How to Overlook 200,000 Deaths

Tuesday

The New York Times memorably dedicated its front page to Covid victims when the official death count went to 100,000. When we hit 200,000, the Ruth Bader Ginsburg’s death dominated the headlines.

To be fair, the Times apparently had something planned for the Covid nightmare whereas Ginsburg’s passing was startling “news,” which is the bread and butter of journalism. How newsworthy is something we’ve seen coming for months, no matter how horrible? The Times’ choice put me in mind of an image in John Donne’s “Valediction: Forbidding Mourning.”

I’ve applied the poem in the past to climate change denialism and am repurposing that post here. Donne talks about two kinds of people, those who focus on immediate cataclysm and those who take the long view.  Most of us, when we are dying or facing a long separation, engage in “tear-floods” and “sigh-tempests.” We emotionally react when we encounter a “moving of th’ earth,” whether figurative or literal.
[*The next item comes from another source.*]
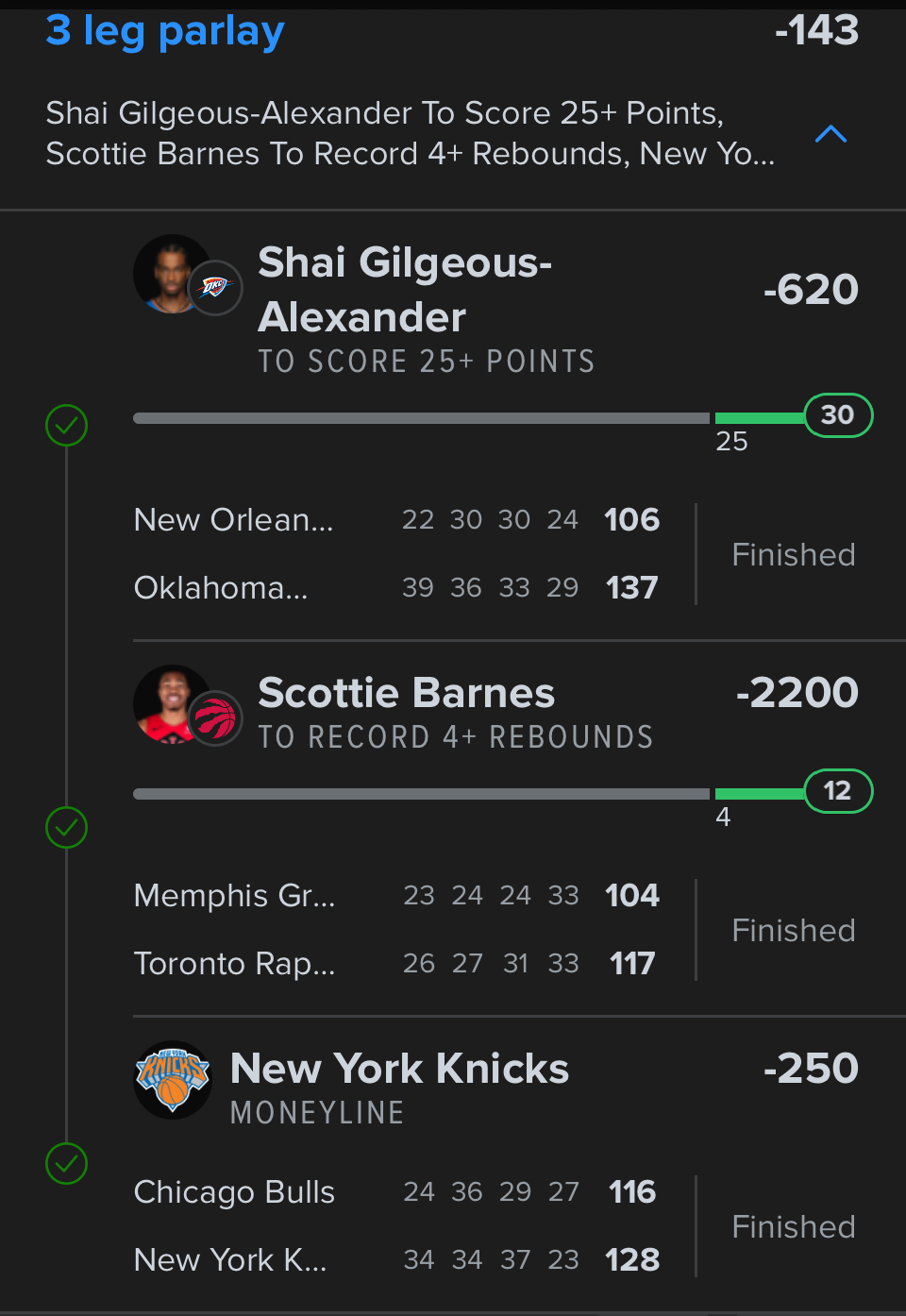This screenshot has height=1316, width=906.
Task: Open the 3 leg parlay heading
Action: pos(165,31)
Ginsburg’s death was a moving of the earth.

To the Trump administration, which has been trying desperately  to use “violence in Democrat cities” to get our minds off of its disastrous handling of Covid, the Ginsburg death must have seemed heaven-sent.

Neither Covid nor climate change have gone away, however. In terms of the poem, they are comparable to Donne’s “trepidation of the spheres” (movement of the stars). The 17th century saw such movement as having a profound effect on worldly events. Scholar Alexander Cummins, in The Starry Rubric: Sevententh Century English Astrology and Magic, shows how seriously experts took it. But because it didn’t have immediate ramifications, it seemed “innocent.” Here are Donne’s opening stanzas:

As virtuous men pass mildly away,
   And whisper to their souls to go,
Whilst some of their sad friends do say
   The breath goes now, and some say, No:

So let us melt, and make no noise,
   No tear-floods, nor sigh-tempests move;
‘Twere profanation of our joys
   To tell the laity our love.

Moving of th’ earth brings harms and fears,
   Men reckon what it did, and meant;
But trepidation of the spheres,
   Though greater far, is innocent.

In other words, “virtuous men” (Socrates would be a good example) see the deep workings of the universe and therefore are not unduly put out by their own passing. Likewise, to use the poem’s drama, Donne urges his wife to accept their physical separation because they have a spiritual bond that transcends time and place. It’s as though they are joined by a fine golden thread that most eyes cannot see, or like a compass that transcribes a circle, with the planted foot rotating in union with the wandering outer pole.

Having used the poem to make my point, however, I now have to qualify it. For all the administration’s attempts to normalize Covid deaths, or for that matter climate change, both are causing earthquakes in the lives of thousands. It does not take finely trained eyes to see packed hospitals or West Coast wildfires. The evidence is there for all to see.

A better analogy is those who refuse to acknowledge what is directly in front of their eyes. Orwell’s 1984 describes those who see only what their leader tells them to see.